Сергей Медведев: Обсудить подробности происходящего мы позвали наших сегодняшних гостей – это Никита Петров, историк, заместитель главы Научно-информационного совета общества "Мемориал", и Александра Поливанова, куратор культурных программ общества "Мемориал".

Я хотел бы начать с этого интервью, которое действительно всколыхнуло многих, несмотря на предновогоднюю лихорадку. Я несколько раз его перечитал. Может быть, это такой троллинг?

Никита Петров: Я так не думаю.

Сергей Медведев: Это искренне?

Все обеляется, замалчиваются преступные страницы

Никита Петров: Ответственное лицо на своем посту дает важное программное интервью, подводящее итог столетнего развития советской госбезопасности, включая уже более современный период, – здесь, я думаю, не до шуток. Это, скорее всего, некая концентрация тех взглядов, которые приняты в ведомстве, трансляция в общество того, что они думают.

Другое дело, что он мог бы не расставлять акценты. Ведь когда расставляются акценты? Когда всем общеизвестна какая-то история, но все ее понимают по-разному. И здесь ведомство хочет подчеркнуть какие-то конкретные периоды или какие-то конкретные события из жизни своей организации. Здесь же все вышло совершенно невероятным образом – все обеляется, замалчиваются преступные страницы, находятся какие-то нелепые оправдания всему тому, что положено в основу деятельности этой организации.

Ведь они должны следить, в том числе, и за соблюдением законности, не нарушать ее. Но если мы возьмем весь период существования данной организации, то увидим, что на протяжении многих лет организация попирала и законы, и право, и даже Конституцию СССР.

Сергей Медведев: С одной стороны, буквально за пару месяцев до этого высшие лица государства открывали Стену скорби, были произнесены правильные слова относительно репрессий, а с другой стороны, вот это интервью. Это что, такая шизофрения во власти? Или просто разные башни Кремля имеют по этому поводу разные мнения?
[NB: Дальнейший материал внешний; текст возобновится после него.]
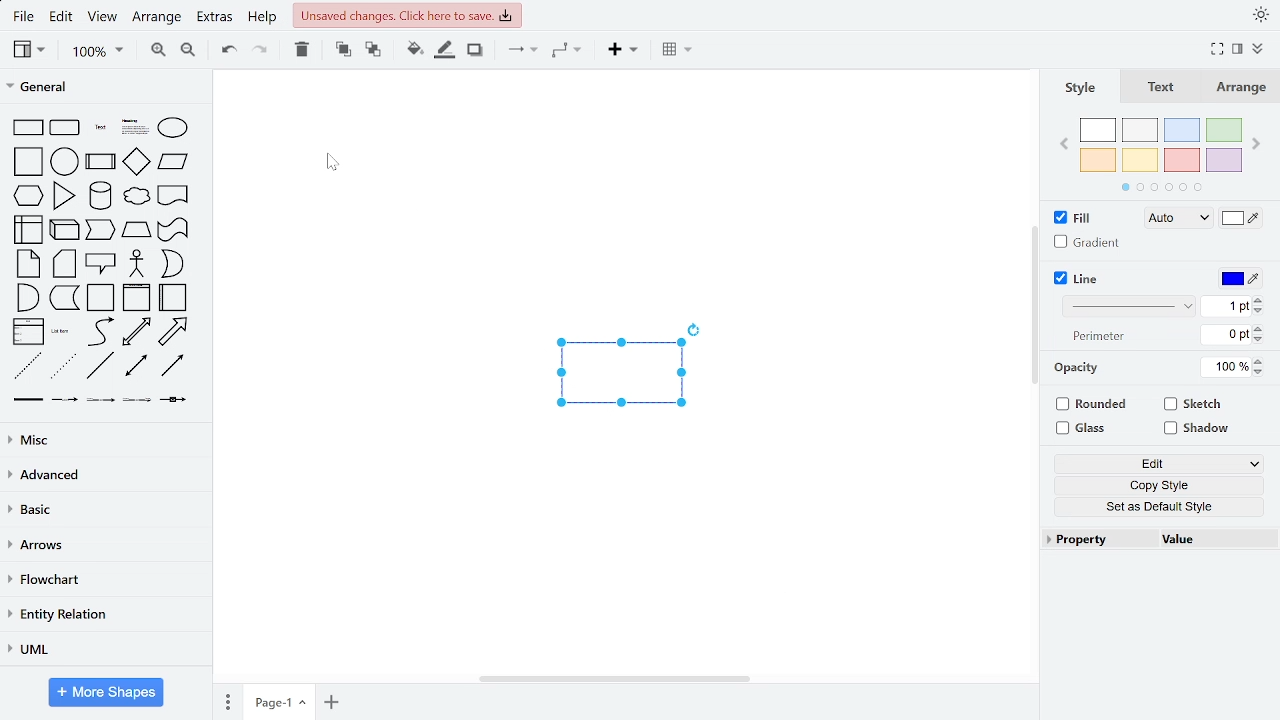 Image resolution: width=1280 pixels, height=720 pixels. Describe the element at coordinates (406, 15) in the screenshot. I see `unsaved changes. Click here to save` at that location.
Александра Поливанова: Ни то, ни другое. Если бы студенту-социологу, причем плохому студенту, который еще не может делать нормальные логические связки, дали задание написать интервью от имени Александра Бортникова к 100-летию ВЧК, то вот он бы так и написал. Я бы сказала, что оно убогое.

Весь смысл существования ФСБ, равно как и Путина – это просто удержание вертикали власти

И оно меня ничем не удивило. Я не нашла там ничего, чего бы я не слышала раньше. Если сравнивать это с тем, что происходило 30 октября на проспекте Сахарова, то, если честно, я не вижу в этом никакого противоречия. Ведь и Сталин умер 65 лет назад, и жертвы умерли 75 лет назад, и никому нет никакого дела ни до тех, ни до других.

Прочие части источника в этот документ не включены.